I suspect that many of you will be entirely unfamiliar with spoonbread. In fact, until I made some for myself this past weekend, I had only ever had spoonbread made by three people: my mother, my mother's mother, and my mother's sister. I believe that spoonbread is relatively common in southern cooking, but it is clearly not nearly so well known as its famous cousin cornbread or even its slightly less famous cousin, the cornstick.
I will have to acknowledge that this obscurity may not be entirely undeserved. I must further acknowledge that when my mother put spoonbread on the table, my father was pretty much the only person who was delighted by its appearance. To me it always tasted wet, somehow. Exactly why this should be so I cannot explain to you: I haven't had spoonbread made by anyone in perhaps twenty-five years, and while I considered calling my mother to ask her how she made/makes her spoonbread, I decided not to. In part because she probably doesn't use a recipe, but also in part because I was afraid that she might make it for me again the next time I visit her and my father. I suspect that Mom's spoonbread is something that my adult palate would find pleasing, but I'd just as soon not take the chance.
My initial batch of spoonbread didn't really start out with that destination in mind. I just wanted something warm, filling, cornbread based, and within my dietary parameters. Since cornmeal, eggs, and skim milk are all unlimited foods, I figured that I could mix those up with water, some spices, a small amount of oil, and perhaps some cut corn, and get something that would make a decent breakfast. I was really thinking of something more like a corn-based equivalent of porridge. But when I was done, it occurred to me that I'd basically recreated (a leaner version of) spoonbread.
My first batch was made entirely on the stovetop, and it was much better than I thought it had any right to be, given the very small amount of fat. My mother always baked her spoonbread, and that's how I did my second batch. You can make it either way. If you do it entirely on the stove, then you will have a much more solid texture. Bake it, and you get something like a soft baked custard in texture. I'd happily eat a lot of either version. In fact, I have.

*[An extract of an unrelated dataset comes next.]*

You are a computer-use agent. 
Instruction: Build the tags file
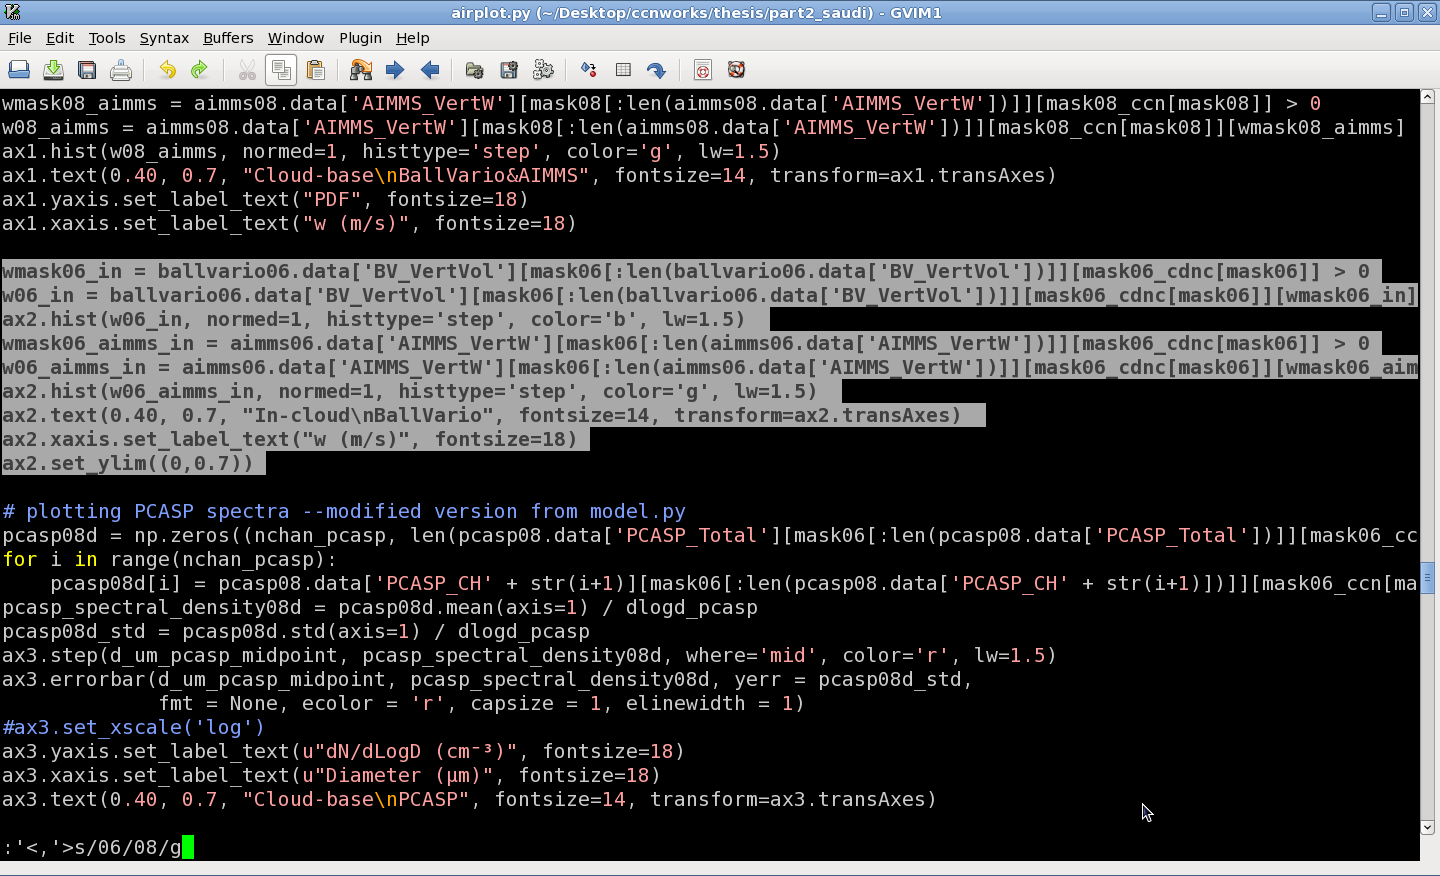(624, 69)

My mother's spoonbread (like my grandmother's and my aunt's) was very plain fare. I believe she used white corn meal, water, milk, butter, salt, eggs, and probably nothing else. As is my general practice, when I cut down on the fat in a recipe, I compensate with additional flavors, so the flavor of my spoonbread is nothing at all like Mom's.
Although I am aware that there are many, many options for people who want to spice up their food, I have lately been restricting my spicy palette to ground black pepper and a troika of reds: ground ancho chiles, ground cayenne pepper, and smoked sweet paprika. I find that by using these three spices in varying proportions, I can almost always get something that's just what I want when I want something spicy. (I am not, however, advocating that you do the same. Just last weekend, I heard a brief interview with Rick Bayless where he talked about a large food market in Mexico City and about how one of the stalls had thirty-seven different varieties of dried chiles. It made my mouth water. V., in fact, will be going to Mexico City for a week right after tax season. He's attending a conference there, and I could go with him if I wanted, but I am not sure that I'd feel safe there, and he'd be in meetings most of the day. Of course, that would give me most of the day to count varieties of chile peppers in the markets, but I think that I will instead opt for something less adventurous and more secure. Alas.) I used all three of them in the spoonbread.
I am not kidding you when I say that the tiny amount of oil in this recipe seemed fine to me and that I did not at all miss the fat. At the same time, if you wanted to ramp up the recipe with a couple of tablespoons of butter or bacon fat, then no one would blame you. Neither would blame attach to the addition of some nice, sharp cheddar, though, again, I didn't miss it.
2 cups water
1/8 t. cayenne pepper
1/4 t. garlic powder
1/2 t. ancho chile powder
1 t. smoked paprika
2 t. salt
Black pepper to taste
1 cup cornmeal
2 t. olive oil
1 cup cold liquid*
1-2 cups corn
Grease an 8x8 baking pan
Preheat oven to 350 degrees.
In a decent sized saucepan, bring the water to a boil. When it is nearly there, add the seasonings and stir. Slowly whisk in the cornmeal, to avoid lumps. Whisk in the olive oil and whisk over heat for another two minutes. The mixture will be very thick. Remove from heat and whisk in the cold liquid. Whisk in the eggs until well incorporated. Fold in the corn kernels.
Turn the mixture into the greased baking pan and bake until brown and crackly on top, about 35 minutes. The spoonbread will still quiver when it's done.
Serve straight up, or with hot sauce or salsa.
*Most spoonbread recipes call for cold milk. I have used cold water and cold (fat-free) buttermilk, and they both work just fine.
If you want to do the whole deal on top of the stove, just return to the heat when you've whisked in the eggs and return to the flame until well cooked, then fold in the corn. This method will save you about thirty minutes. I used semi-defrosted frozen corn, and there was plenty of heat to finish defrosting and cooking the corn. I prefer the recipe with the larger amount of corn, but it is fine with the smaller amount.
This is not the sort of dish that improves with age. You want to consume it soon after it's made.